• What is needed: Starting at the line with "Where should I", retype every remaining line of the records exactly. Do not include pictures.

Supplied records Start Marker

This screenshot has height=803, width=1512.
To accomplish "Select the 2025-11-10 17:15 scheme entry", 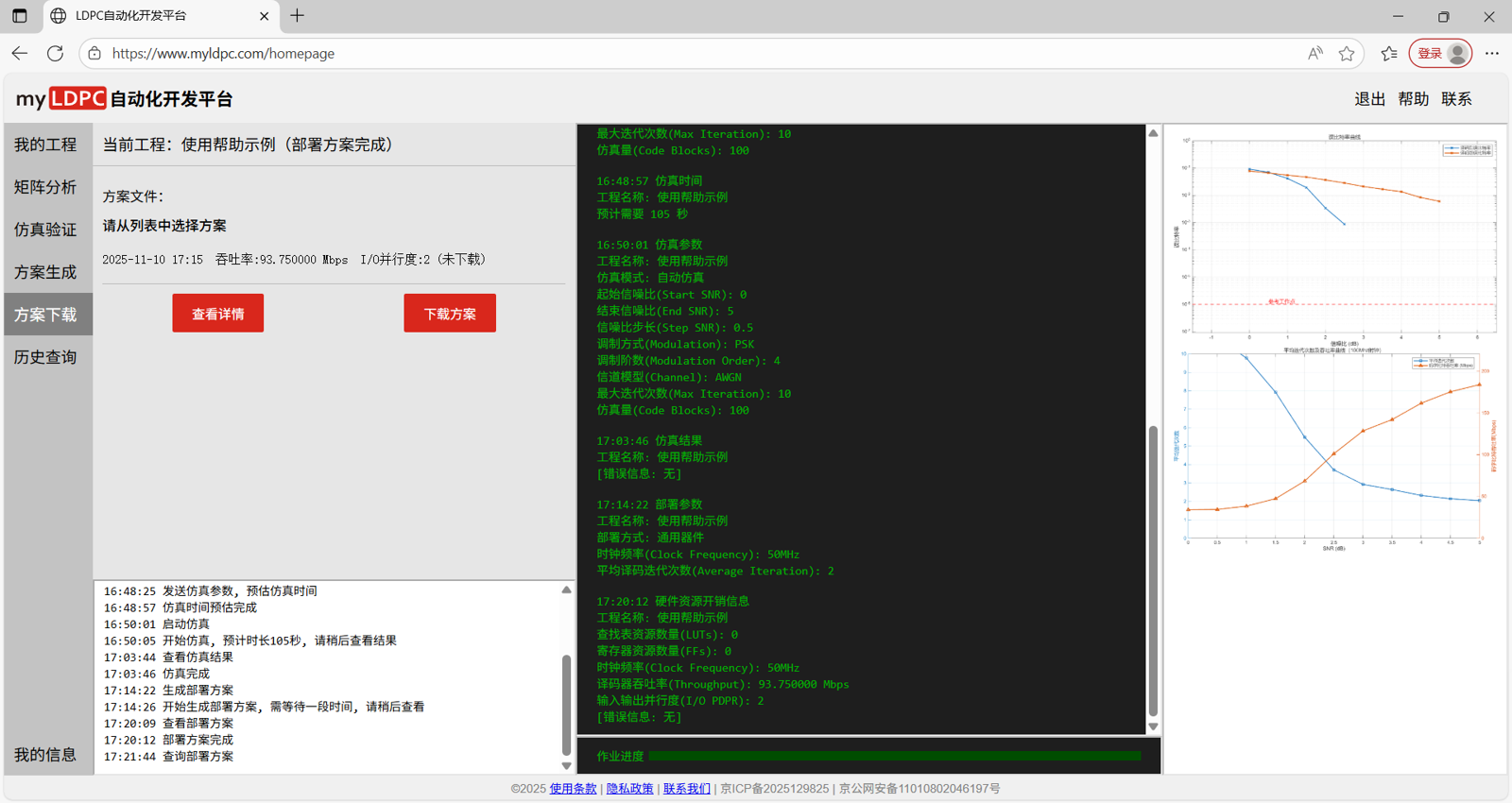I will tap(294, 260).
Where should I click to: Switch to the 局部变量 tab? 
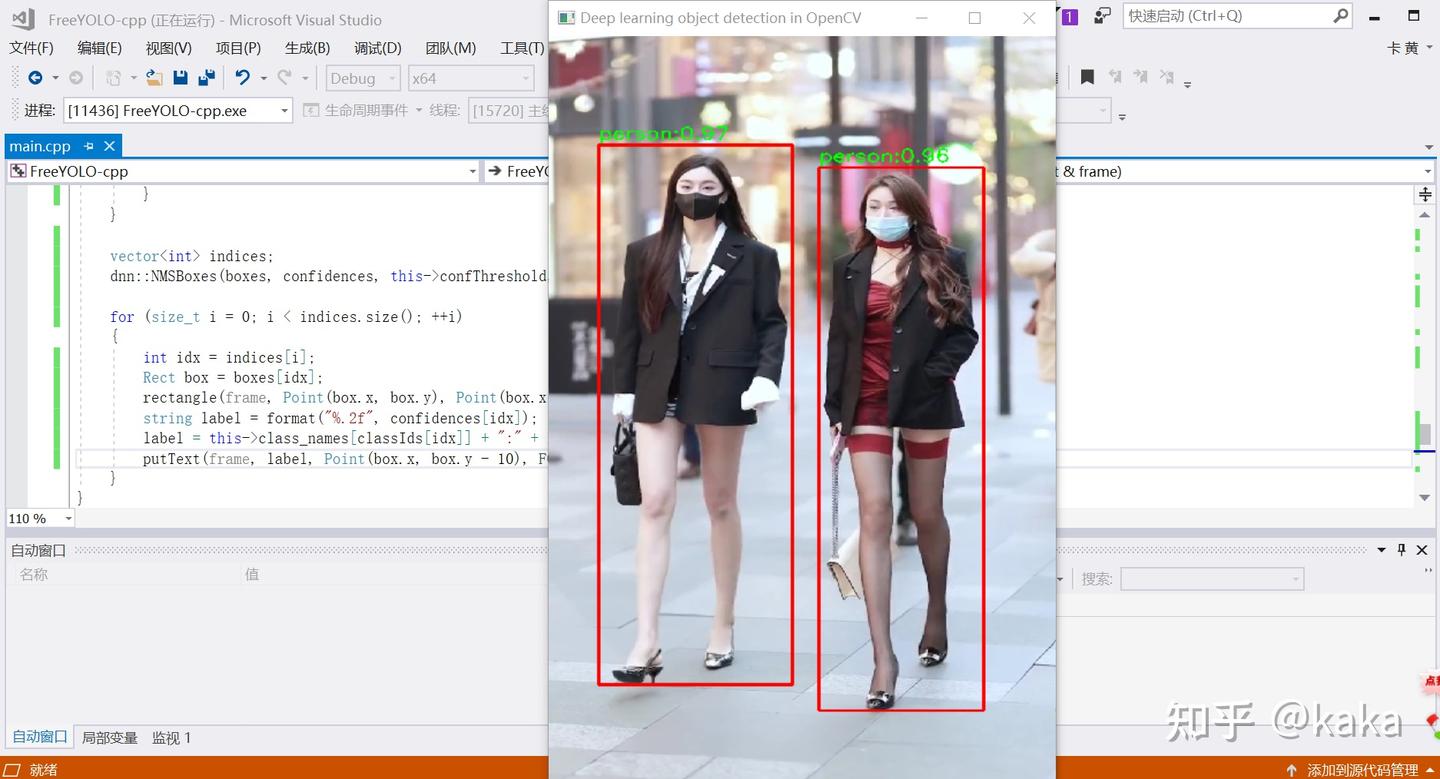tap(110, 737)
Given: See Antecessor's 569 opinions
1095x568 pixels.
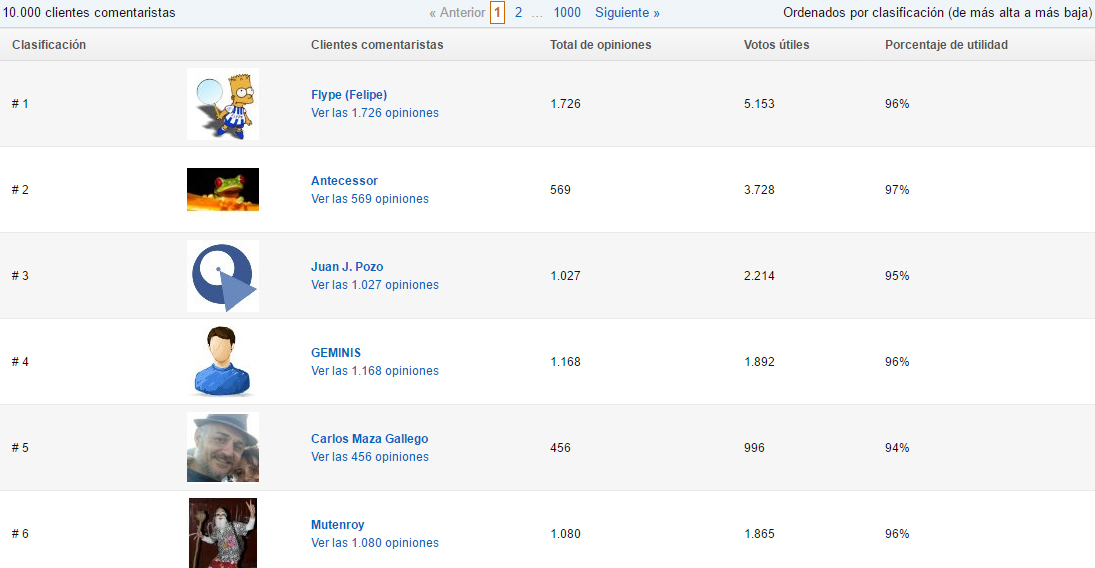Looking at the screenshot, I should pyautogui.click(x=369, y=199).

Supplied records End Marker

• Reply:
Where should I click to: Switch to the 局部变量 tab? 
tap(110, 737)
Given: See Antecessor's 569 opinions
1095x568 pixels.
Looking at the screenshot, I should pyautogui.click(x=369, y=199).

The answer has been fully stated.